§ Document extract
Jack, we thank you for coming to visit for us a little while this afternoon.
With that, I’ll take the first question.
Q. Jason Day settled down, got married and started having kids at an earlier stage and he seems to be following your model of being able to balance family with some of his most successful golf. How close have you gotten to, or how much have you gotten to know Jason, and does it appear that this is a guy who, in starting family life very, very early, has done nothing but help his golf?
JACK NICKLAUS: Well, it would be pretty difficult to answer that because I don’t really know Jason that well. Jason does play his golf at Muirfield when he’s at home. His wife is from Columbus, and that’s where they live. I’m up there a couple weeks a year and I certainly don’t see him very much, but usually when I’m there I see him.
He’s a nice young man. The members love him at Muirfield. I think that’s kind of the indication of the people he sees up there and that he runs into, they all like him and they all like to be around him. I don’t think that answers your question.
You know, I just happened to start my family early. Barbara and I, we decided when we were about 20 years old that we’d like to get married and have kids, and we didn’t want to wait to have kids. We wanted to grow up with our kids, so that’s what we did. And so we got married and we waited 14 months before our first one. Sometimes the first one usually comes any time. The second one takes nine. [laughter] But anyway, my first one did 14, but that’s okay. Anyway, we decided that that’s what we wanted to do and we did it.
Now today, I don’t think many people do that. Jason seems to have taken that path. He hasn’t played for a couple, three weeks, ever since his mother had a pretty significant scare, I guess. As I heard, I think it’s turned out all right; is that correct?
But talent, he’s got a wealth of talent. He’s got a great golf swing. He’s got probably, in my opinion, the best plane in the game. That’s not saying it’s the best swing; it’s the best plane, I think, being that it does pretty much what I think a golf swing should do.
But he restricts his hip turn a little bit, which I worry about because I think that really puts a lot of torque on your back, but that’s what he does. But he’s a very, very talented guy.

§ Data section
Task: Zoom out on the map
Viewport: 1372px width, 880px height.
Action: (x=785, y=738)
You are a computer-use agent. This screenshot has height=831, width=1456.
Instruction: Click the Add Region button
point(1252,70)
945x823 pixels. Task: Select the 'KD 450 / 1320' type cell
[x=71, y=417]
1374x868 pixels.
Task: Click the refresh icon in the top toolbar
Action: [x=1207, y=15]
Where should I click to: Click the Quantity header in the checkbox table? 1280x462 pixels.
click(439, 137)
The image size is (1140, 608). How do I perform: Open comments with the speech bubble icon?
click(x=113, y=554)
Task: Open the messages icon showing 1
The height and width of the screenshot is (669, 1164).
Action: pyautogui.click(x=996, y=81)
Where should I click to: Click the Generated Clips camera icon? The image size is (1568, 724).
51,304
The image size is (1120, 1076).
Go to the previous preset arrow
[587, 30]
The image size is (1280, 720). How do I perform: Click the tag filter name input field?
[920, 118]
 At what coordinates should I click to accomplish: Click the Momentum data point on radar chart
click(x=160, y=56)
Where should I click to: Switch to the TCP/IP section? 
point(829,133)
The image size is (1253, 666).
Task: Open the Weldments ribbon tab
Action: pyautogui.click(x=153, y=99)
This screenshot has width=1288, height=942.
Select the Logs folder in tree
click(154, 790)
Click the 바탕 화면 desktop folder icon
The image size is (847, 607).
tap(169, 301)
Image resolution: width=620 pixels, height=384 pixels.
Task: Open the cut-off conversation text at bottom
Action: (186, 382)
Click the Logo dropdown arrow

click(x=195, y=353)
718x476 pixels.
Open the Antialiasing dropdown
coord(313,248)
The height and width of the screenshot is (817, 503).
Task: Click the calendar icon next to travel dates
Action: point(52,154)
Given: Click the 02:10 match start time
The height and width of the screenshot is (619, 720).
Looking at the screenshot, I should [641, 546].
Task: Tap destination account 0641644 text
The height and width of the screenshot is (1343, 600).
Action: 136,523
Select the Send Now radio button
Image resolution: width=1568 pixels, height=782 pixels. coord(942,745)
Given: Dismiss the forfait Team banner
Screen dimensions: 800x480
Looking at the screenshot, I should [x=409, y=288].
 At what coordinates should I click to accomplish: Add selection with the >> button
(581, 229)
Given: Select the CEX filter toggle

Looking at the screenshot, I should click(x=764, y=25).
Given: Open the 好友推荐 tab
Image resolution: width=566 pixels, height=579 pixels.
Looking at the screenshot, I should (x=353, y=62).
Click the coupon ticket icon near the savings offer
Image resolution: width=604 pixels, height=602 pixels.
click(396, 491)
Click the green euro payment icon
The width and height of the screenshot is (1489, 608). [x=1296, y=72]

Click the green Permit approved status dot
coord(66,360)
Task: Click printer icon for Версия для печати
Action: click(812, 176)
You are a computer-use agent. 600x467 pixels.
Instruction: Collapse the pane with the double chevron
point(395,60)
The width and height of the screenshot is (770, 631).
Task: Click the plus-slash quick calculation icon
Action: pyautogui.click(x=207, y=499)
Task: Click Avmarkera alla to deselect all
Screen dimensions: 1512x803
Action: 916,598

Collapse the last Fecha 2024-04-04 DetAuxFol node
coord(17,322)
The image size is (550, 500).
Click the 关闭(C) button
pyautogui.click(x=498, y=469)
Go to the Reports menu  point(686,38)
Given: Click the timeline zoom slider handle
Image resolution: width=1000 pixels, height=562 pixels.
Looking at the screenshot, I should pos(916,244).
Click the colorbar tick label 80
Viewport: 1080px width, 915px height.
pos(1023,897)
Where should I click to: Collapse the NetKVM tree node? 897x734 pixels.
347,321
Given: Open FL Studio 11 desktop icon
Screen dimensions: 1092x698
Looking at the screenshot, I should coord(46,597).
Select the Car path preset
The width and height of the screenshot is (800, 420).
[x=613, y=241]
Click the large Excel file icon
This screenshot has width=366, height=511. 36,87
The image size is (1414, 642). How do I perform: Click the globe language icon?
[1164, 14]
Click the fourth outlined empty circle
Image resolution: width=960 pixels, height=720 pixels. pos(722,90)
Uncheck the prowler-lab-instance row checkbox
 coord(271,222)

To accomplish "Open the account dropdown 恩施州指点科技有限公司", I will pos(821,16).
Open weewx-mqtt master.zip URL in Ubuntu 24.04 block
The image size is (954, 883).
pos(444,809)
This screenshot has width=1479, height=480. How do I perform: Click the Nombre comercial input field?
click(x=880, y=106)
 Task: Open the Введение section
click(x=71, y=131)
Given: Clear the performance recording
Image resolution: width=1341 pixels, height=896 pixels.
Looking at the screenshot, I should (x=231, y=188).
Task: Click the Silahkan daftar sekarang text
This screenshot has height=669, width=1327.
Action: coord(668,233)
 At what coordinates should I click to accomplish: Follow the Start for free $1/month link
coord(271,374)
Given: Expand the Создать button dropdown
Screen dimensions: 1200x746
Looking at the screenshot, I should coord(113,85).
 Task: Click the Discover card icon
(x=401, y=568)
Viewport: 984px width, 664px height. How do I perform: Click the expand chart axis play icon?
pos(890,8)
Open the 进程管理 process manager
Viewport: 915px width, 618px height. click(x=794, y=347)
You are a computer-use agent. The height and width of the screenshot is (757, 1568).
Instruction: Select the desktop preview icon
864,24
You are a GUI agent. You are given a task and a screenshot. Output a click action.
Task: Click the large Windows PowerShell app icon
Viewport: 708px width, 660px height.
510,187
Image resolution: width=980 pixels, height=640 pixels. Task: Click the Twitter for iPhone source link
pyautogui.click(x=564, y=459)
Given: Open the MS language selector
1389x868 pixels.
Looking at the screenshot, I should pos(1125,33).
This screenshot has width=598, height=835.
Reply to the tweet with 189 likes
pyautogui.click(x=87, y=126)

§ Exercise aim
Transcribe the full Jack Nicklaus press conference text above, word for word.

§ Finished task
Jack, we thank you for coming to visit for us a little while this afternoon.
With that, I’ll take the first question.
Q. Jason Day settled down, got married and started having kids at an earlier stage and he seems to be following your model of being able to balance family with some of his most successful golf. How close have you gotten to, or how much have you gotten to know Jason, and does it appear that this is a guy who, in starting family life very, very early, has done nothing but help his golf?
JACK NICKLAUS: Well, it would be pretty difficult to answer that because I don’t really know Jason that well. Jason does play his golf at Muirfield when he’s at home. His wife is from Columbus, and that’s where they live. I’m up there a couple weeks a year and I certainly don’t see him very much, but usually when I’m there I see him.
He’s a nice young man. The members love him at Muirfield. I think that’s kind of the indication of the people he sees up there and that he runs into, they all like him and they all like to be around him. I don’t think that answers your question.
You know, I just happened to start my family early. Barbara and I, we decided when we were about 20 years old that we’d like to get married and have kids, and we didn’t want to wait to have kids. We wanted to grow up with our kids, so that’s what we did. And so we got married and we waited 14 months before our first one. Sometimes the first one usually comes any time. The second one takes nine. [laughter] But anyway, my first one did 14, but that’s okay. Anyway, we decided that that’s what we wanted to do and we did it.
Now today, I don’t think many people do that. Jason seems to have taken that path. He hasn’t played for a couple, three weeks, ever since his mother had a pretty significant scare, I guess. As I heard, I think it’s turned out all right; is that correct?
But talent, he’s got a wealth of talent. He’s got a great golf swing. He’s got probably, in my opinion, the best plane in the game. That’s not saying it’s the best swing; it’s the best plane, I think, being that it does pretty much what I think a golf swing should do.
But he restricts his hip turn a little bit, which I worry about because I think that really puts a lot of torque on your back, but that’s what he does. But he’s a very, very talented guy.